Gabriel was well aware of the dereliction of Westbourne House. It was the very reason he had been putting off his arrival there all morning. Once he had finished talking to his lawyer he had first called upon Dominic at Blackstone House, only to learn of the other man’s disappearance into the country. A similar visit to Nathaniel’s residence had garnered the information that he was currently residing at the home of his aunt, Mrs Gertrude Wilson, meaning he couldn’t stay with him either.

‘There’s absolutely no reason why you cannot stay at Osbourne House in my absence,’ the earl assured him, as if suddenly aware of his thoughts. ‘We could have both moved back there if my aunt had not taken it into her head to remove me to the country later this afternoon.’ He looked less than happy with the arrangements. ‘Take my advice, Gabe—never let a woman get the upper hand; she’s apt to take advantage while a man’s down.’

Gabriel had no intention of allowing a woman, any woman, to take advantage of him ever again, having learnt that hard lesson only too well eight years ago …

‘Oh, I say!’ Osbourne instantly looked contrite. ‘I did not mean to imply—’

‘No implication taken, Nate, I assure you. And kind as your offer is, I fear, as I must take up residence at Westbourne House at some time, it may as well be now.’ Gabriel rose languidly to his feet. ‘I will see if I can find someone suitable to go into Hampshire and locate Dominic, and hopefully return him to his senses before it is too late,’ he added darkly.

Society, as Gabriel knew only too well, did not, and would not, ever forgive such a social indiscretion as an earl aligning himself in marriage to a woman who had previously been a singer in a gentlemen’s gambling club.

‘Now I believe it is time I took my leave—before Mrs Wilson returns and has me forcibly ejected from the premises!’ He fastidiously straightened the lace cuff of his shirt beneath his superfine.

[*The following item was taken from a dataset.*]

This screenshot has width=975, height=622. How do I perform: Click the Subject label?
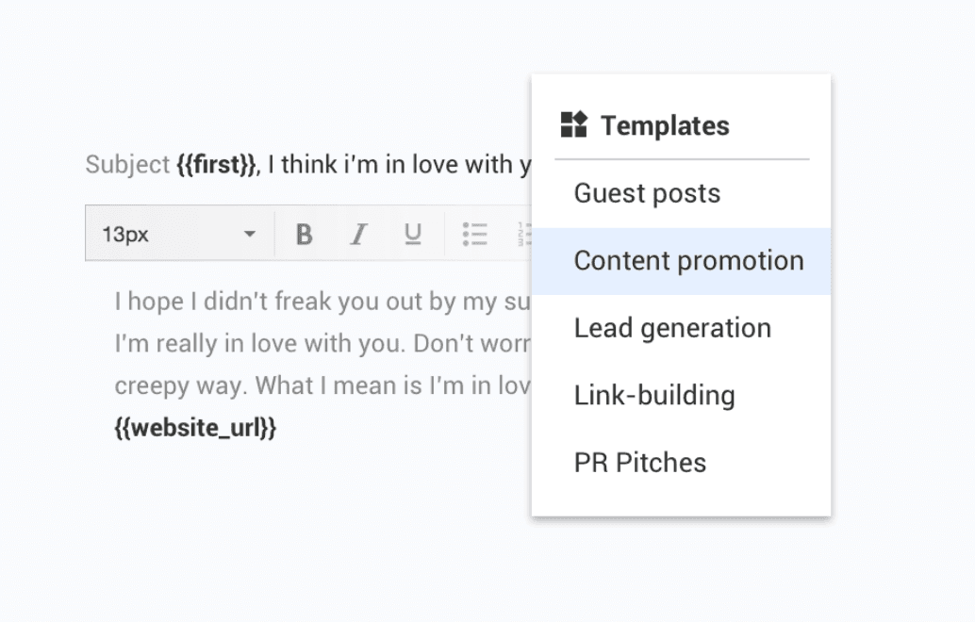coord(127,165)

‘Can’t see it m’self,’ his friend snorted as he rang the bell for one of the servants to escort Gabriel down the stairs. ‘My Aunt Gertrude may have me at a disadvantage for the moment, but I very much doubt she would ever have the same effect on you.’

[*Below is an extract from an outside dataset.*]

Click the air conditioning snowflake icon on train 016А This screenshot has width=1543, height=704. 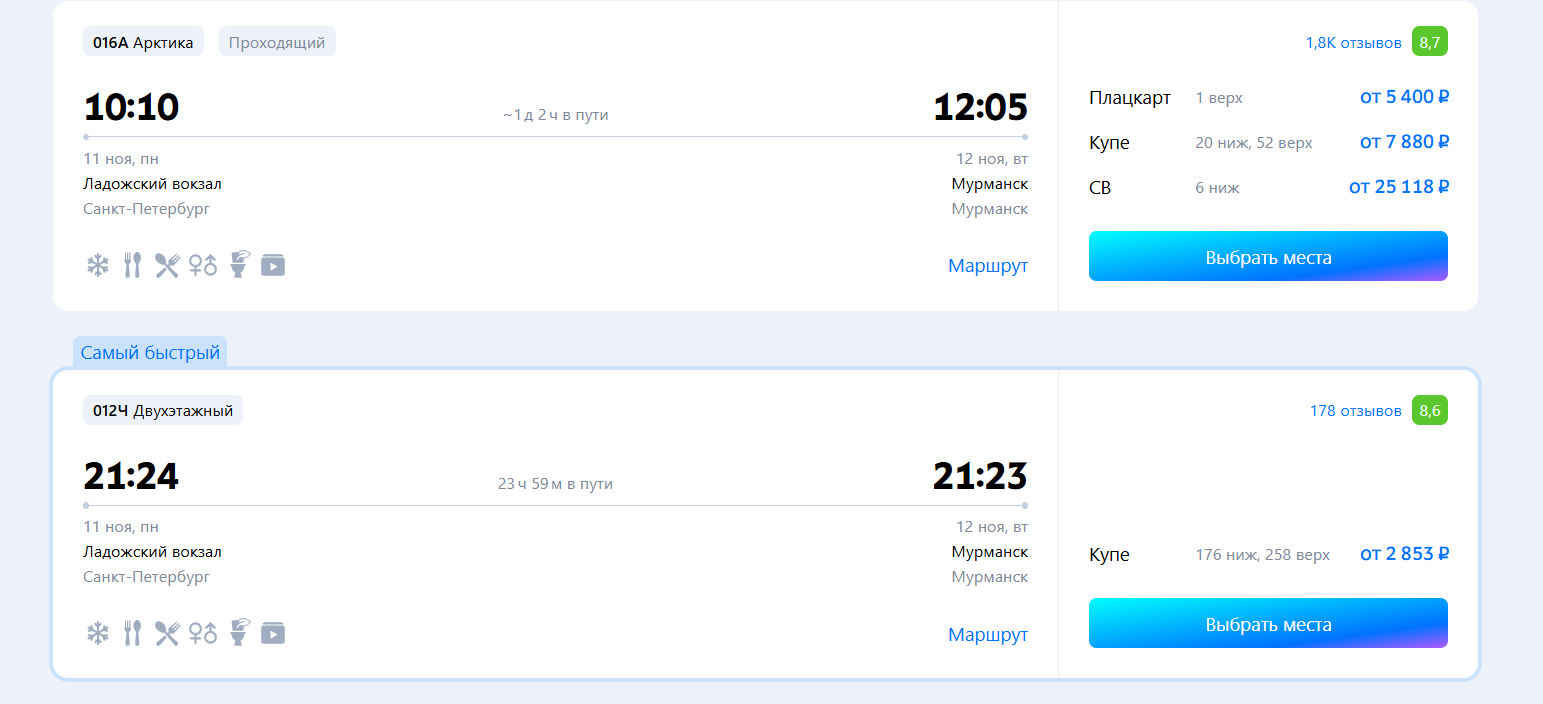point(97,265)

In truth, Gabriel had found Mrs Wilson’s polite if cool attitude towards him something of a relief after the years of being shunned by society. Obviously coming into the title of earl did make a difference! ‘Think it lucky that you have a relative who feels enough affection for you to bother herself about you,’ he said drily. His own family, such as it was, had not troubled themselves to even learn of Gabriel’s whereabouts this past eight years, let alone enquire about his health.

As Gabriel travelled in his coach to Westbourne House he considered the possibility, now he was in possession of the old and much respected title of the Earl of Westbourne, with all the wealth, estates and power that title engendered, as to whether there might be a sea change in the attitude of the family that had chosen to banish him from their sight all those years ago. Even if there was, Gabriel thought coldly, he was indifferent to becoming reacquainted with any of them.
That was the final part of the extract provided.